▶ [Task description]: Collect every line in the records below that contains the word "Senso".

** Opening Source material block **

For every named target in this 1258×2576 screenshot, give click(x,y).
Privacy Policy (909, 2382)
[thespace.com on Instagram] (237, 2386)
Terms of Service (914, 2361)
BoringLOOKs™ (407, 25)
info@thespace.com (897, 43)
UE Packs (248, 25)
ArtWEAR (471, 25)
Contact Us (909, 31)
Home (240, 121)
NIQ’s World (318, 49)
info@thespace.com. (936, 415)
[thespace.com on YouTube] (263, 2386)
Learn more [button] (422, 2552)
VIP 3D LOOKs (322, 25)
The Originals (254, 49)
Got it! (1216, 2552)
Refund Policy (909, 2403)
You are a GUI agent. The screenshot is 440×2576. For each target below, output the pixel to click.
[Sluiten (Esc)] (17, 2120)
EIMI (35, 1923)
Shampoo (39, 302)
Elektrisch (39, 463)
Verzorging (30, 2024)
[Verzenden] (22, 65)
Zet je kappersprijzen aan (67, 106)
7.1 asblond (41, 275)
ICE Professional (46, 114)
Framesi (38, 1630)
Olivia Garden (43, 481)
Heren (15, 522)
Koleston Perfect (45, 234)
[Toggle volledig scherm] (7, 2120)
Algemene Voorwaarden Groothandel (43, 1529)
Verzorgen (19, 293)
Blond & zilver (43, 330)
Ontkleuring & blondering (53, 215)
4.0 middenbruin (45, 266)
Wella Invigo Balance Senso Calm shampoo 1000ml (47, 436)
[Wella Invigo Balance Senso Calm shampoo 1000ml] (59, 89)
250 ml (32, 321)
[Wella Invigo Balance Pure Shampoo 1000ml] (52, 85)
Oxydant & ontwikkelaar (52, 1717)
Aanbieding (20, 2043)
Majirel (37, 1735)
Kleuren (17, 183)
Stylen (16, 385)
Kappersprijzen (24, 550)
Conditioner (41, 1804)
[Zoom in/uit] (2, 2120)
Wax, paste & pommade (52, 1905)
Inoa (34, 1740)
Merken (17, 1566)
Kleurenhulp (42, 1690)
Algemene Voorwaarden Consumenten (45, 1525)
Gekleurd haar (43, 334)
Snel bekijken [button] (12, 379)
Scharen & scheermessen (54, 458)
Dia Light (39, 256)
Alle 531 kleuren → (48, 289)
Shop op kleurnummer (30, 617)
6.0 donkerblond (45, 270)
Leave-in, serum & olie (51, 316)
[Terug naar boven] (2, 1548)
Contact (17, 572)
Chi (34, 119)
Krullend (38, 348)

** Closing Source material block **

▶ [Answer to the exercise]:
Wella Invigo Balance Senso Calm shampoo 1000ml (47, 436)
[Wella Invigo Balance Senso Calm shampoo 1000ml] (59, 89)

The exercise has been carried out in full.